Legalisierung und Ausweitung der EU-Türkei-Erklärung
Im April 2024 einigten sich die Europäische Kommission, das Europäische Parlament und die EU-Mitgliedstaaten auf eine Reform des Gemeinsamen Europäischen Asylsystems, die die missbräuchliche und schädliche Politik des «EU-Türkei-Deals» legalisieren und auf alle EU-Aussengrenzen ausweiten wird. Die GEAS-Reform übernimmt nicht nur die Einschränkung der Bewegungsfreiheit von Migrant:innen und ihre Inhaftierung in Lagern, sondern automatisiert durch Screening und Zwangsabschiebungen auch ihren Ausschluss aus den Asylverfahren – ohne individuelle Prüfung. Diese Massnahmen verstossen eindeutig gegen die Menschenrechte von Geflüchteten und werden den Weg für eine Legalisierung von Pushbacks ebnen.

 

Unterzeichnende Organisationen: 

Community Peacemakers Teams (CPT) 

Equal Legal Aid 

European Association of Lawyers for Democracy & World Human Rights (ELDH) 

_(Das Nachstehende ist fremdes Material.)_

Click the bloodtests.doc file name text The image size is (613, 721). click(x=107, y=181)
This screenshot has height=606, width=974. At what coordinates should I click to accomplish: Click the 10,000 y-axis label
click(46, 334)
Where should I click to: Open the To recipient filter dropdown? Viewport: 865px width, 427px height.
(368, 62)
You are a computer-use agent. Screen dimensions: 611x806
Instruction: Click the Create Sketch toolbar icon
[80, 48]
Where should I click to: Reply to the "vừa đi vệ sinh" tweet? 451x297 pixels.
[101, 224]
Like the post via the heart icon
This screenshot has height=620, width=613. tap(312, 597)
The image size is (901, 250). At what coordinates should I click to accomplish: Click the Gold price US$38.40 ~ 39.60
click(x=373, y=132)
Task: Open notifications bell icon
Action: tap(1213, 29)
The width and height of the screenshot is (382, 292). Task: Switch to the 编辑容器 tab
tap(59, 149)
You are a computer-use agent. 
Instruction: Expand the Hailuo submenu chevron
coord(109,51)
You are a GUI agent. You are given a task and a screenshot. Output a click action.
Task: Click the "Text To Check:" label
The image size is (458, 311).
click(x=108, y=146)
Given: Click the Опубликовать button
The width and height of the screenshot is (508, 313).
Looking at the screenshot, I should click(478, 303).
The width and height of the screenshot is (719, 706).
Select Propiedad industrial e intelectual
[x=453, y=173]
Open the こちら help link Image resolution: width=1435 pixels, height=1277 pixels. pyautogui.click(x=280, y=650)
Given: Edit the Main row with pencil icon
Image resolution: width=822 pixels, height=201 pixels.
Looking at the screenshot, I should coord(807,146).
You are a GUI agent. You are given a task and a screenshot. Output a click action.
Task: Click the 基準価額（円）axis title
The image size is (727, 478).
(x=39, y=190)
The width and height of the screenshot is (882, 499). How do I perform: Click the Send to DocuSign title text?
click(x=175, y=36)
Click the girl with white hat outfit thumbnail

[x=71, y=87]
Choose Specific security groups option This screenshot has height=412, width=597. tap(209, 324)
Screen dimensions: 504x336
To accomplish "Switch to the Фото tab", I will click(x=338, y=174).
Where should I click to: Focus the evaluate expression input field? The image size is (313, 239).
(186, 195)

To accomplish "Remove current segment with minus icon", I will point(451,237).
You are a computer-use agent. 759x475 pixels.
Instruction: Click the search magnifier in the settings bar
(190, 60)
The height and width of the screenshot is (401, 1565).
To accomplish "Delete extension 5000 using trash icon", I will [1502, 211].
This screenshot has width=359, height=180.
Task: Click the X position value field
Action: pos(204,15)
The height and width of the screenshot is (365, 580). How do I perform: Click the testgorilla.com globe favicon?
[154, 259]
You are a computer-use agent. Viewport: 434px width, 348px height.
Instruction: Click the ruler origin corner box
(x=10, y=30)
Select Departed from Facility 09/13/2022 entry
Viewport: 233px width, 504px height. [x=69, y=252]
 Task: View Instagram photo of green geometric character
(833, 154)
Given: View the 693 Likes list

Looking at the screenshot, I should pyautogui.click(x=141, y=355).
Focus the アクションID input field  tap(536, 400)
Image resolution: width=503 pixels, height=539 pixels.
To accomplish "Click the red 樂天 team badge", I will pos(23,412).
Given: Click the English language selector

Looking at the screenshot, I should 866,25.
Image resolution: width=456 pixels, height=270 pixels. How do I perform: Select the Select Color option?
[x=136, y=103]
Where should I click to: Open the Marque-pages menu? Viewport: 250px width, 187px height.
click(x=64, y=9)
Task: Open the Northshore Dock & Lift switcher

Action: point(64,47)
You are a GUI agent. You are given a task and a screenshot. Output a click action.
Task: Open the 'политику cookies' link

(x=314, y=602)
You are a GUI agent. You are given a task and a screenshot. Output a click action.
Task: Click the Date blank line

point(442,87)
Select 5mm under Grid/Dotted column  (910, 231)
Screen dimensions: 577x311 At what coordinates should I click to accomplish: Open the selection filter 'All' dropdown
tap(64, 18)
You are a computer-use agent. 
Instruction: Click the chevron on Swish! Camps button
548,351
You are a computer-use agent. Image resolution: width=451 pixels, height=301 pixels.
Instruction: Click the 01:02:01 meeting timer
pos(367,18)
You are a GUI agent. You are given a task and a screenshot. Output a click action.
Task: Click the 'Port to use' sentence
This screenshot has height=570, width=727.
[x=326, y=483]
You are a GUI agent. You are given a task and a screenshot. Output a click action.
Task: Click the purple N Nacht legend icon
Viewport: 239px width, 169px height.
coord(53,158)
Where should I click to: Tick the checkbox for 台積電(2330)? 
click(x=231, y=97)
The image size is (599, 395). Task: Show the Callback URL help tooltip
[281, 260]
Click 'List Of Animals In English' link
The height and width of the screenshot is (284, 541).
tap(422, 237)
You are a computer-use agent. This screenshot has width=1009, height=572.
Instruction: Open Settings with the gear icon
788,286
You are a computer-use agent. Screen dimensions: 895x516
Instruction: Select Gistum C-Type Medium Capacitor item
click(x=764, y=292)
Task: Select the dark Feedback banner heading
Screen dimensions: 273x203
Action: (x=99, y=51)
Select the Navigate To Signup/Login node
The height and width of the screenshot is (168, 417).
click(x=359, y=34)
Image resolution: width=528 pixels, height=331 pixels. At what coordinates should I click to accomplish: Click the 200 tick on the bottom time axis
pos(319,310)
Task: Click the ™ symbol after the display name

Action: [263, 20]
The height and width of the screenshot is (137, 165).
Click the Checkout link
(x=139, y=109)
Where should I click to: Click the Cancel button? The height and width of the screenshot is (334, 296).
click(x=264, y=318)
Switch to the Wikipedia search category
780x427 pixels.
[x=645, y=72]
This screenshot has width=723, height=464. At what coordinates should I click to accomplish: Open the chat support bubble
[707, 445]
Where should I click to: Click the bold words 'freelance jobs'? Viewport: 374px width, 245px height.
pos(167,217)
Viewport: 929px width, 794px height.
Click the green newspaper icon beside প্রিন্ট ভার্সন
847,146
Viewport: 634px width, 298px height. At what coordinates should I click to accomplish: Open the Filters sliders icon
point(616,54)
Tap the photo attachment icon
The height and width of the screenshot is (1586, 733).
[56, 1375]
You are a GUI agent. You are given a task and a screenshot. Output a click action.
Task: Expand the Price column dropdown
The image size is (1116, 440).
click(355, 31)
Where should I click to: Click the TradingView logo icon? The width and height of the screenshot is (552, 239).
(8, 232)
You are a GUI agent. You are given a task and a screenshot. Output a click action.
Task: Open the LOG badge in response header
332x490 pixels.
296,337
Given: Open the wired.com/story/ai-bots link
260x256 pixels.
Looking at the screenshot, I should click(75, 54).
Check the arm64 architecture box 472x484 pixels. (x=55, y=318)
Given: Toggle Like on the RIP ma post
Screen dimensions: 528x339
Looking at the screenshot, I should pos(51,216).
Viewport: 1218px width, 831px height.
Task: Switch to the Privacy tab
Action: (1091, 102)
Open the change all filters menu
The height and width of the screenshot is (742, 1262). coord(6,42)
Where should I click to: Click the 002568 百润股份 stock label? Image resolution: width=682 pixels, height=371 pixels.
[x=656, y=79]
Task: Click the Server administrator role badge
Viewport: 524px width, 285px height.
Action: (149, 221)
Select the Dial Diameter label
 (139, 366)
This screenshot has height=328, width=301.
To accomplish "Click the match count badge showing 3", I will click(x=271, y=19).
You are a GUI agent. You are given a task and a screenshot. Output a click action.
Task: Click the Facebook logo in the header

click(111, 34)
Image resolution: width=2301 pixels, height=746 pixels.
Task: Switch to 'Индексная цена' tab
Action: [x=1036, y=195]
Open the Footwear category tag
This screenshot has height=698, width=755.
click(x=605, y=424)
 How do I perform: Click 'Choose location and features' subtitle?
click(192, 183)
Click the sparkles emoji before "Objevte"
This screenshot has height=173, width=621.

Human Rights Legal Project 

I Have Rights 

Lawyer Association of Freedom (ÖHD) 

Legal Centre Lesvos 

Progressive Lawyers Association (CHD) 

Refugee Legal Support 

 

In Kürze: Asylverfahrensverordnung
Die Verordnung führt Asyl-Schnellverfahren an den Aussengrenzen ein, sogenannte «Grenzverfahren», in denen wenig aussichtsreiche Asylgesuche möglichst schnell abgewiesen werden sollen. Sie finden wie in Griechenland in geschlossenen Lagern unter Haft-Bedingungen statt. Es gilt die «Fiktion der Nicht-Einreise», die Geflüchtete weiter entrechtet. Betroffen sind Schutzsuchende aus Ländern mit einer Schutzquote von 20% oder weniger. Diese Quote kann in «Krisen-Fällen» jedoch auf bis zu 100% steigen.

 

Dieser Text erschien zuerst im Sosf-Bulletin Nr. 2/2024.